* [Try it] The lines to copy are those with "Delete" in them. Pull each one from the entries below.

——————

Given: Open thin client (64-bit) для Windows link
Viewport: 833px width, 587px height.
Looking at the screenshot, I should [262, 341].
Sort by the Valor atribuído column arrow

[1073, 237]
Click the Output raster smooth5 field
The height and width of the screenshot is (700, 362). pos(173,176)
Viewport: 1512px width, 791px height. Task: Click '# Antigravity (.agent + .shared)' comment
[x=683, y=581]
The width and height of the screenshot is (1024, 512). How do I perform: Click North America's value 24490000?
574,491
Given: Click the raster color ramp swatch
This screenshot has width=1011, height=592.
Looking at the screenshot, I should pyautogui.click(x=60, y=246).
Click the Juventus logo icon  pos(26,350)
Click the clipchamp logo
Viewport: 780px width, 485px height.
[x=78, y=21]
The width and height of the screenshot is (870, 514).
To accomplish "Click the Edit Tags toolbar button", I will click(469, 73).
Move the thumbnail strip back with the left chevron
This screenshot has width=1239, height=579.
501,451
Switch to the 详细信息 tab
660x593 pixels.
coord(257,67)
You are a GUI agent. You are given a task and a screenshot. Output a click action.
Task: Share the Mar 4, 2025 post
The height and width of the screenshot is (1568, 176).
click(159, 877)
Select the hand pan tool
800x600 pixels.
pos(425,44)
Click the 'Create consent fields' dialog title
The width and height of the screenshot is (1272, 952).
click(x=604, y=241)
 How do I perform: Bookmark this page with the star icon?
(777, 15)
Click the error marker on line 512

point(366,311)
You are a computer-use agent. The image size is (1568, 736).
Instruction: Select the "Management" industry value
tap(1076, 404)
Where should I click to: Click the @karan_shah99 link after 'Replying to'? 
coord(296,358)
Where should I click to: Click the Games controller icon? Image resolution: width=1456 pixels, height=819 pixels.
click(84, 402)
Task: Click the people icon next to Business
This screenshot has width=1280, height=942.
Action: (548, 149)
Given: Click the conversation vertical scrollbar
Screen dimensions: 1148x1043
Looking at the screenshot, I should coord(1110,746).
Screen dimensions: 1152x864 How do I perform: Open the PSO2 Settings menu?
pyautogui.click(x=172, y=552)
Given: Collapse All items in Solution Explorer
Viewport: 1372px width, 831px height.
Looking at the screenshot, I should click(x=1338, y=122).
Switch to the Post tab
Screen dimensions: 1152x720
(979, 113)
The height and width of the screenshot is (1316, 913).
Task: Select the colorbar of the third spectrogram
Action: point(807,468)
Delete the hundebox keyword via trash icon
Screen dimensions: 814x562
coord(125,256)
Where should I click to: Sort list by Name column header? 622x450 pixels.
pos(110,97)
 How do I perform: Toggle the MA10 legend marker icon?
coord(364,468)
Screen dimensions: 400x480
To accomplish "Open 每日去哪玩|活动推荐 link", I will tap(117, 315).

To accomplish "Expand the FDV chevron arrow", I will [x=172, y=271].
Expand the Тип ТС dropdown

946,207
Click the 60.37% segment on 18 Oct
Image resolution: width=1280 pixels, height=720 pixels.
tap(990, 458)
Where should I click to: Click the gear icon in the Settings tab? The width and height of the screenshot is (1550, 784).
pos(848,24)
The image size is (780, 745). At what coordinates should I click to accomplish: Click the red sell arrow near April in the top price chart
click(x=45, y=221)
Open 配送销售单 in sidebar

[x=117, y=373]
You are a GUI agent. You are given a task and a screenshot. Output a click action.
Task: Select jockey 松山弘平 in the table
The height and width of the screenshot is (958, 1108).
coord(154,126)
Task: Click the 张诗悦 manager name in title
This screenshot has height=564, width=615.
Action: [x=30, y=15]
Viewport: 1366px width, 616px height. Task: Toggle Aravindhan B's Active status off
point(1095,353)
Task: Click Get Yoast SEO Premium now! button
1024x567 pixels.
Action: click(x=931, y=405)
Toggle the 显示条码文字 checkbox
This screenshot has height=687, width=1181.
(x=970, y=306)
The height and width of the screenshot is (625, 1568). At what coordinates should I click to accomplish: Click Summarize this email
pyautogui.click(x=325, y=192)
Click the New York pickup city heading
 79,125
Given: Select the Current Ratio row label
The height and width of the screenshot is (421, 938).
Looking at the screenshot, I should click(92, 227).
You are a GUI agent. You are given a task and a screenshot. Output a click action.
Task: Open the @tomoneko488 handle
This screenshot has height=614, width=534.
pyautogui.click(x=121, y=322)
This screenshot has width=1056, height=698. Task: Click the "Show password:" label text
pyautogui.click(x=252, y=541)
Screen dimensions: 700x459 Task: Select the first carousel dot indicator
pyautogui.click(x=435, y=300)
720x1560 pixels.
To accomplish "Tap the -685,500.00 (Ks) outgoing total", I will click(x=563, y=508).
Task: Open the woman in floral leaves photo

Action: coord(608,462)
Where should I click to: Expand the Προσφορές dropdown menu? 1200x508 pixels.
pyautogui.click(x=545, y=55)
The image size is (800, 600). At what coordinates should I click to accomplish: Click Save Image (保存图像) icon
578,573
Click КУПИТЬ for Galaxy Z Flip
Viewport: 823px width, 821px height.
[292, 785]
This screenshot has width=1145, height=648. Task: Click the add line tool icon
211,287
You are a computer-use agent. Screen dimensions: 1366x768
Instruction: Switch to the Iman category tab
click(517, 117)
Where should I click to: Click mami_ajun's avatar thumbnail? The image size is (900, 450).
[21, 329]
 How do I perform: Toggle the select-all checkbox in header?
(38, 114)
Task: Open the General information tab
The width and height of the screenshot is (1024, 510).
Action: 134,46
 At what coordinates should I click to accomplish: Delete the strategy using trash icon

——————

* [Output for this exercise]
Delete the hundebox keyword via trash icon
 At what coordinates should I click to accomplish: Delete the strategy using trash icon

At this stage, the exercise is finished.